The pilot’s participants will test out the durability of the shoes’ biodegradable materials by wearing them throughout their everyday life. After six months, they will send the shoes back to Puma to be subjected to an industrial biodegradation process in a controlled environment at Valor Compostering B.V., owned by Ortessa Groep B.V., a family-run business of waste specialists in the Netherlands. The goal of this step, Puma added, will be to determine if Grade A compost can be produced for agricultural use. When it wraps up the experiment, the company plans to share the results within the industry.
Though the Re:Suede experiment is the first circular program to emerge under Puma’s new Circular Lab innovation hub, it also follows in the footsteps of the company’s InCycle collection. Launched in 2013, the line encompassed footwear, apparel and accessories—all of which Puma claimed were biodegradable or recyclable. After four seasons, Puma discontinued the endeavor “due to low demand and the need for further research and development,” it said.
“In 2012, our circular ambition was bold, but the technology wasn’t quite there,” Heiko Desens, Puma’s creative director, said in a statement. “As they say, with every challenge there’s an opportunity—and we’ve continued to push ourselves to do better by applying our strengths as well as acknowledging and improving on our weaknesses.”

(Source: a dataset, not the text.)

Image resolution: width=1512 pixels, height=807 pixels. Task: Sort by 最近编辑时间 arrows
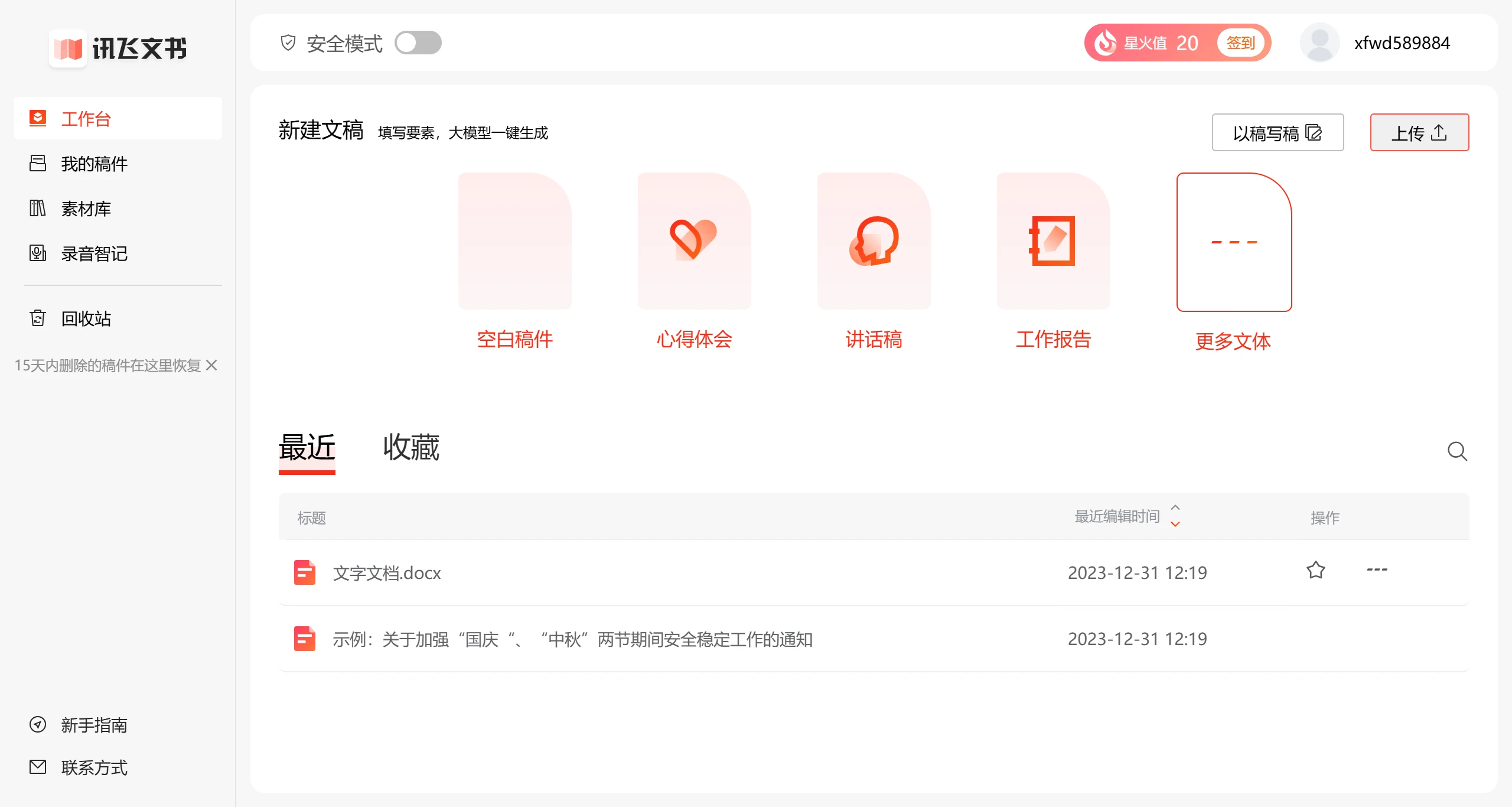pyautogui.click(x=1175, y=516)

In the years since, Puma said its innovation department has worked to address the “technological limitations” of the InCycle collection, applying those learnings to the Re:Suede pilot. These improvements include the use of Zeology suede, a material that it claims is made using a “more sustainable” tanning process and that ensures better comfort for the wearer compared to other biodegradable materials it evaluated. Puma said it also improved on the outsole “to ensure optimal wear.”
“There is a lot more we can all be doing to help tackle waste management, but taking on that challenge alone can be a difficult task for any brand,” Rob Meulendijks, CEO of Ortessa, said in a statement. “We are delighted to be working in partnership with Puma on this special project, where we can apply our deep knowledge and insights on waste, use tried and controlled methods, to assess the biodegradability of the future, next-generation Suede.“
Last year, 50 percent of Puma’s products were made from what it has deemed “more sustainable materials,” including 81 percent of apparel, 47 percent of accessories and 24 percent of footwear. It plans to reach 90 percent by 2025. In 2020, 18.7 percent of the polyester used in its apparel was recycled. By 2025, it aims to hit 75 percent. Puma’s other mid-decade goals include rolling out takeback schemes in all major markets, researching biodegradable plastics options and reducing production waste sent to landfills by 50 percent.
In Bangladesh, Puma, alongside the embassies of Denmark and the Netherlands, recently renewed its commitment to a program seeking to decarbonize the country’s garment sector. The brainchild of the International Finance Corporation (IFC), the Advisory Partnership for Cleaner Textiles, otherwise known as PaCT, works with brands, suppliers, industry groups, financial institutions and governments to help mills and factories identify, finance and implement water, energy and chemical-saving improvements. Veronique Rochet, senior head of sustainability at Puma, said the sportswear brand will tap PaCT’s advisory services to accelerate its efforts cut fossil-fuel-derived carbon emissions in its Bangladeshi supply chain.